Take-up in the M25 office sector is faring better following the credit crunch than it did after the dot com bubble burst, according to Knight Frank.
Take-up in the region fell 20.4% in the third quarter of 2008 from the previous quarter and 35% from the same period last year. But the firm said that, when compared with the third quarter in 2002, take-up was 13% higher.
When compared with 2002’s third quarter figures, take-up was 45% higher along the M4 corridor and 70% higher along the M3.
Knight Frank said ‘named unsatisfied demand’ in the M25 market reduced by about 20% on the third quarter of 2007 because of shelved requirements as a result of the wider financial turmoil. The firm said south east occupier demand accounted for 5.72m sq ft in the third quarter this year, down from the area’s yearly average of between 6m and 7m sq ft.
Emma Goodford, head of national offices at Knight Frank, said: ‘The level of requirements was dented in quarter three, 2008, but it needs to be placed into context with the last downturn.

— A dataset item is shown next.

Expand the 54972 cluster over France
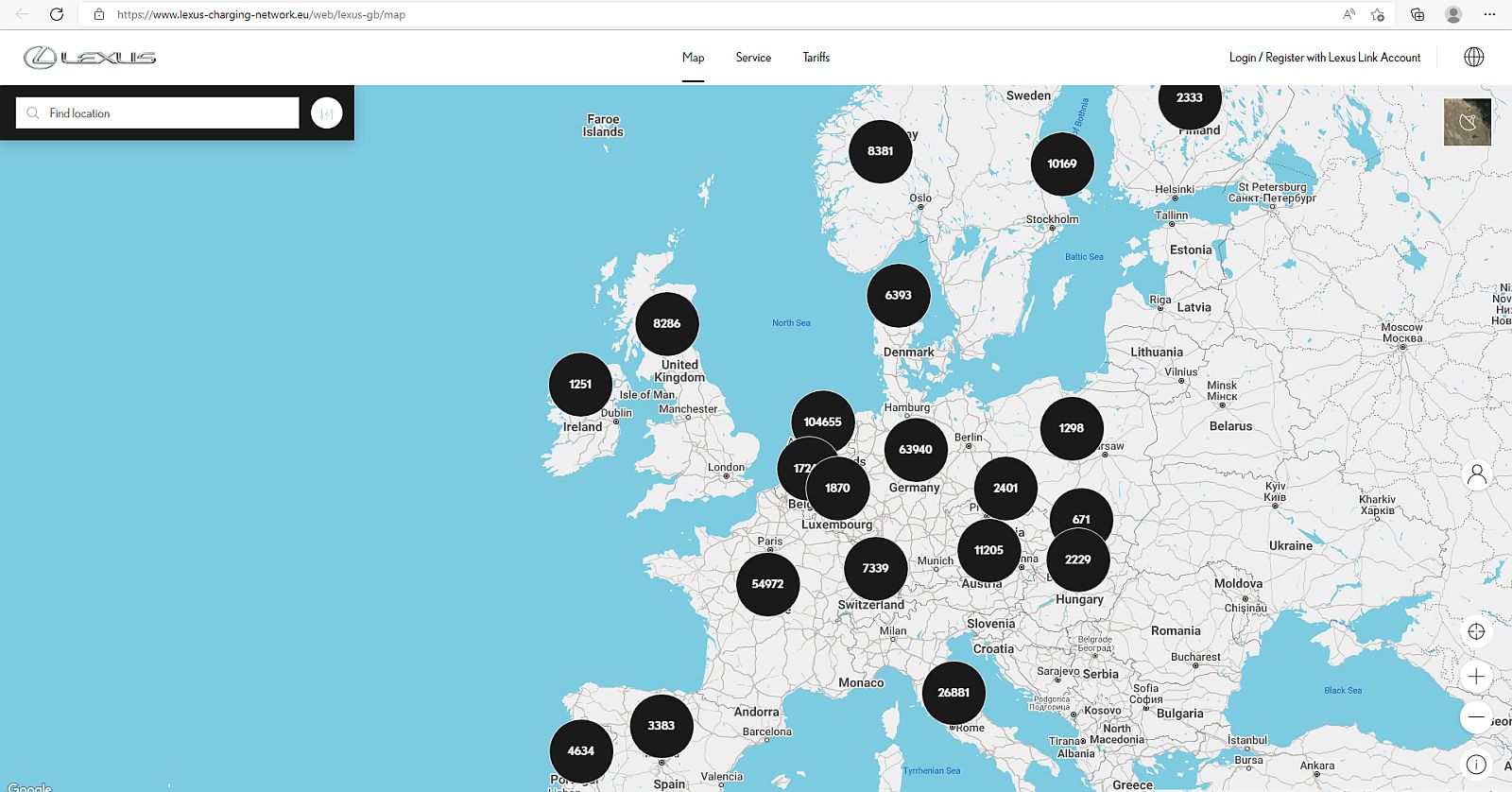The image size is (1512, 792). click(767, 584)
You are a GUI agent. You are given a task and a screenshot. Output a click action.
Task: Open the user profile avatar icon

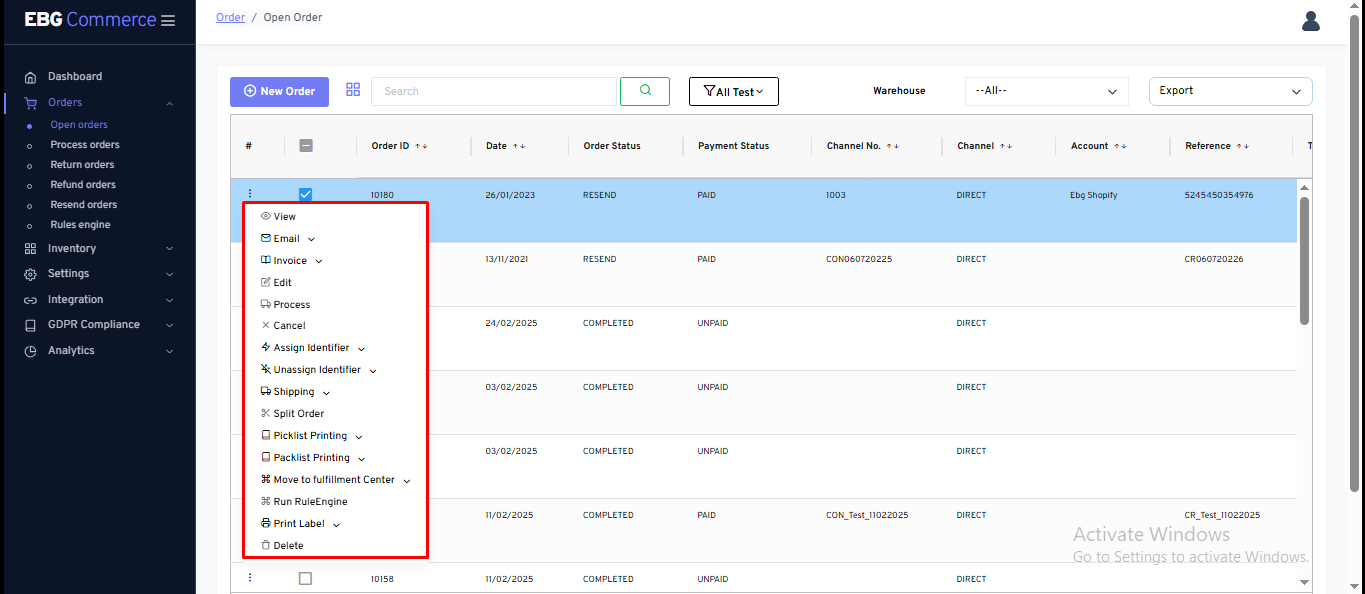click(1311, 21)
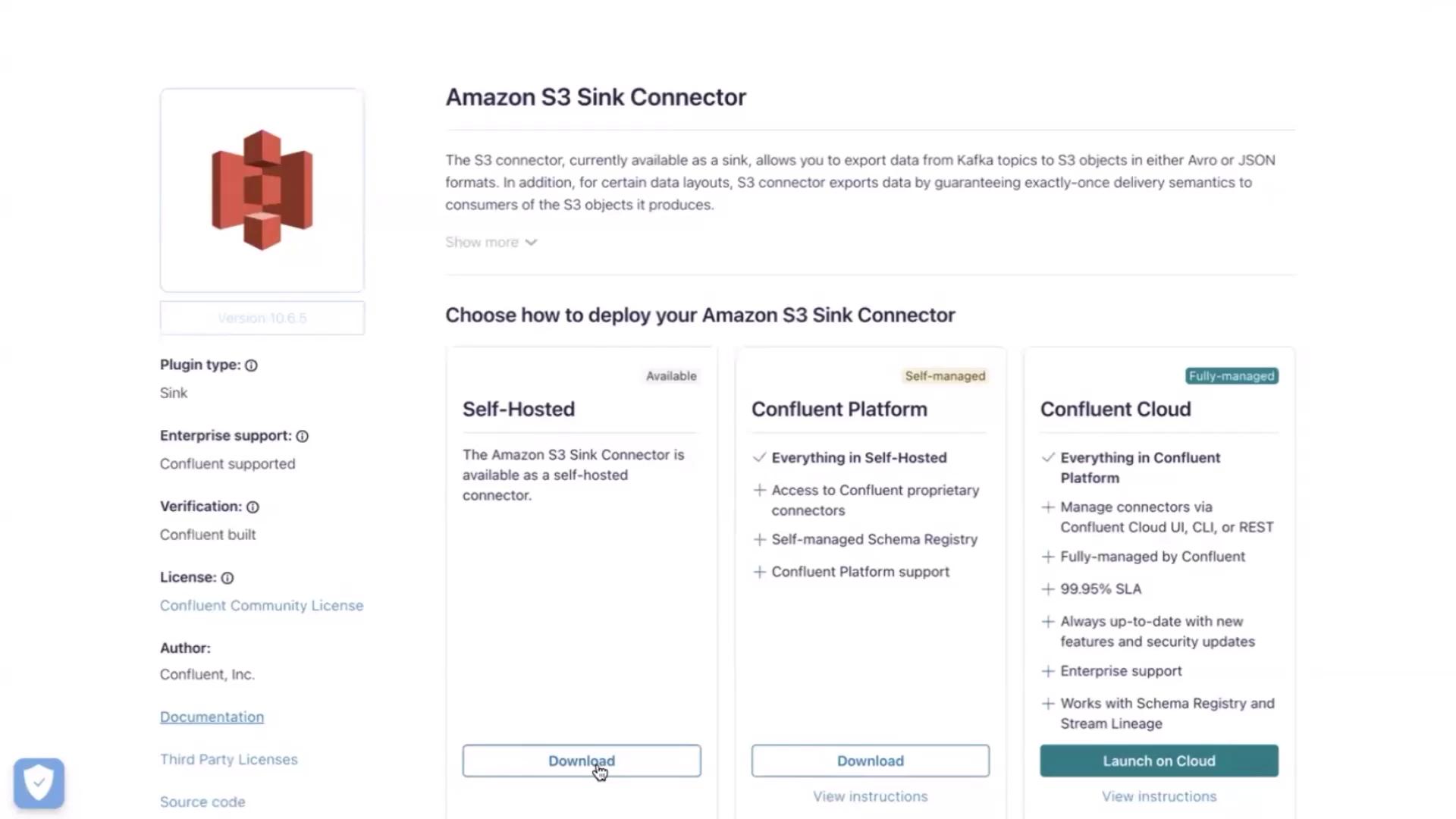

Back in 2001, at the peak of the last cycle, unsatisfied demand was about 15m sq ft and this fell, virtually overnight, to 4.5m sq ft.’
‘In terms of supply, the M25 vacancy rate moved up marginally from its six year low of 6.8% in Q2 2008 to 7% in Q3 2008, having been on a broadly downward trend since Q4 2003, when the vacancy rate peaked at 9.8%.’
‘Several quarters have now passed since the credit crunch, and it is important to point out that circumstances across the south east market are far more balanced, in terms of supply and demand, than was the case in the equivalent period six years ago.’
'The fallout from the credit crunch is likely to impact on rental levels but not in any way like that which occurred six years ago.’
She said: ‘Looking forward over the next 12 to 18 months, we would naturally expect the economic circumstances to put downward pressure on rents, but this will be driven more by sentiment, rather than massive oversupply as it was last time.’